Saturday, 1 November 2008
Red Cross - The Game
In practice, the interface is so streamlined that it plays like Diner Dash: tasks appear at the bottom, and it's easy to move from alert to site to response by pressing the right buttons. Also, it presents the work of the Red Cross as a series of tasks to be done. It doesn't present any dilemmas that must be faced in the field - the answer is always clear. I suspect that in a real earthquake, the response to a group of wounded civilians is not as simple as 4x4 + Medical Team + Medical Supplies.
Still, this is a sophisticated offering, it shows what the Red Cross do in the field and it is a diverting game. I hope it's a success.
Thursday, 31 January 2008
Areas

Areas uses a no-click interface: the game is controlled solely by the position of the mouse, including all menu navigation and options. The reasons for this aren’t clear - the suggestion that it’s designed for playing on the Wii doesn’t hold up – but it’s probably artistic whimsy. It doesn’t quite work: there are moments when it screams out for a left-click (especially in the menus, which are unclear). However, it throws up an incidental quirk that alters the game from Geometry Wars and other similar two-stick shooters.

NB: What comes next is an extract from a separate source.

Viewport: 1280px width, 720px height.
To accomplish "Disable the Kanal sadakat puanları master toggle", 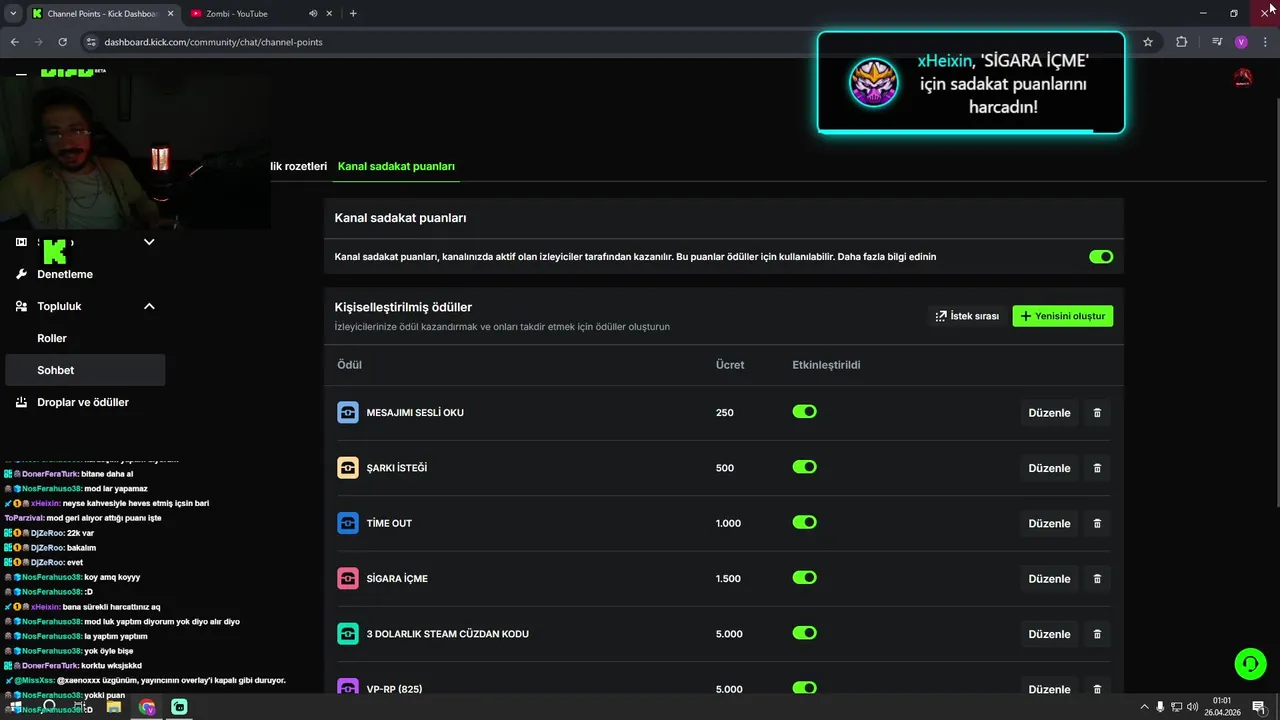I will [x=1100, y=257].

You control a cursor with the mouse. If the cursor is far from your ship, the ship approaches it a proportionate speed. At short range, the ship stops and fires towards your cursor. You can’t simultaneously move and fire. With a limited range of fire, the player must frequently consider whether to sacrifice firepower for position – the “difficult choice” that constitutes all gameplay.
2D shooters are about negotiating space. The movement and location of enemy fire defines locations you can’t go, and the smaller the safe areas are, the more likely you’ll be killed. They’re usually about controlling space too: destroying enemies creates new safe spaces, because bullets stop coming from that location. Usually everything is moving, so the player needs to think about where the safe spaces will be in the future.

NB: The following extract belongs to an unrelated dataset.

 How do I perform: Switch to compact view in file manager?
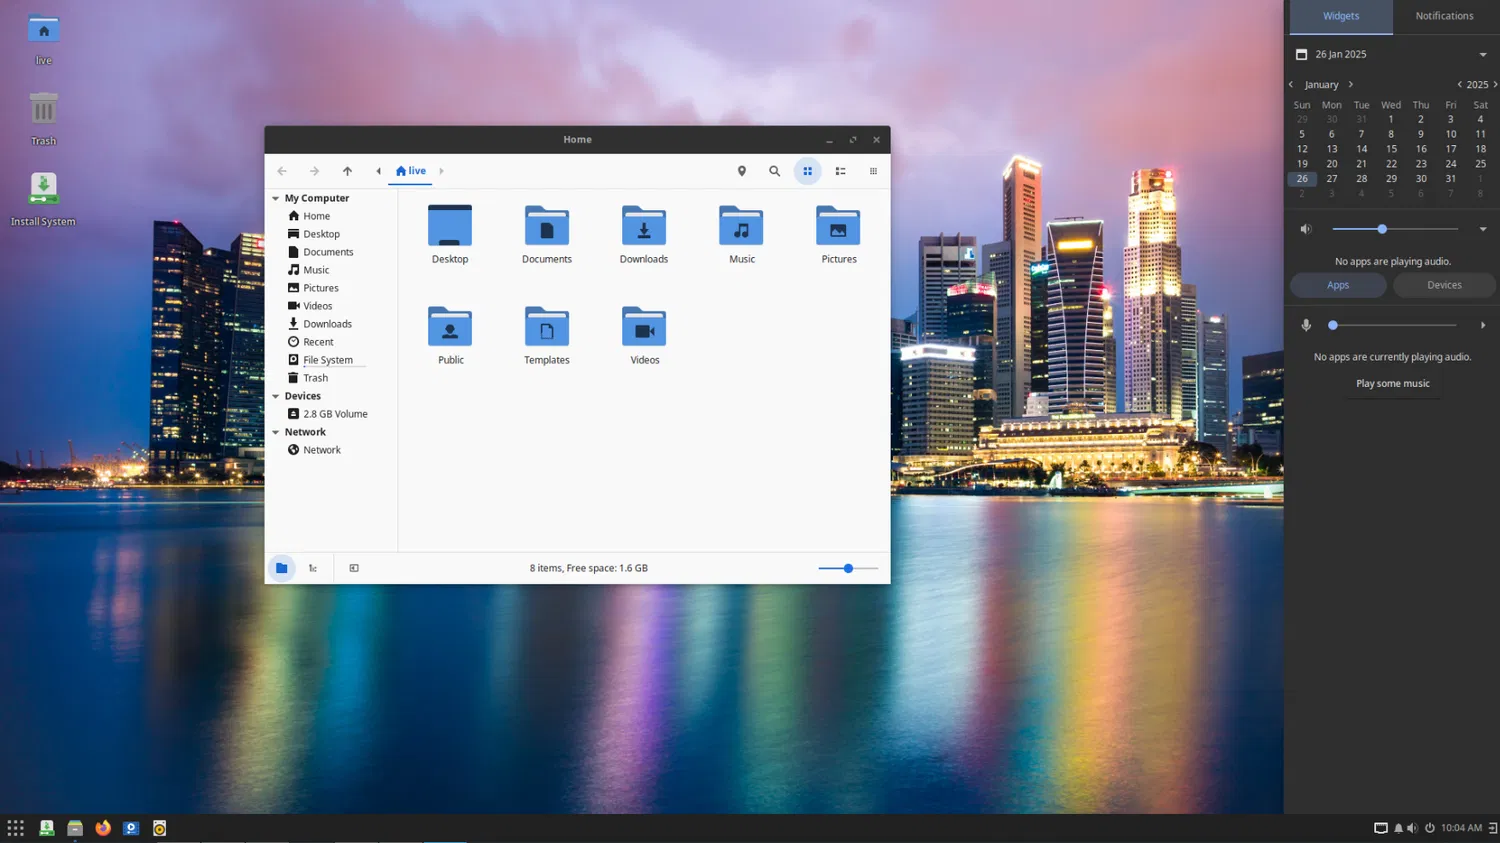point(873,171)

In Areas, the only hazards are the relentless white circles that fill the play area (a much larger black circle). They appear randomly, and can only be checked by player fire. Contact with the circles is not fatal, and there are no lives: the player is only pushed back by the expansion. Many levels end with the player fending off the wall of white that approaches, while running the clock out. It’s genuinely claustrophobic.
Of course, with every enemy circular and expanding, it’s not obvious where the strategy in positioning lies. Enter the “magic circles”, areas left by destroyed circles that alter fire passing through them in various ways. Some split bullets in two; some expand bullets; some turn bullets into lasers, or rockets, or absorb bullets to power an explosion when they expire. But their effects combine: bullets may be enlarged, multiplied and then directed to the nearest circle. Under its frantic surface, Areas is a puzzle game. Most shooters are: spatial problems solved through vigorous gunplay. Some lie closer to puzzles (such as Ikaruga), while others lie closer to technicolour carnage (step forward, Robotron 2084), but all require a little thought to navigate with skill.
It's trying too hard to be an art piece, and it has a few balance problems, regarding its later levels and luck with the magic circles, but Areas is a game that demonstrates, more than a traditional example, what lies at the heart of the shooter.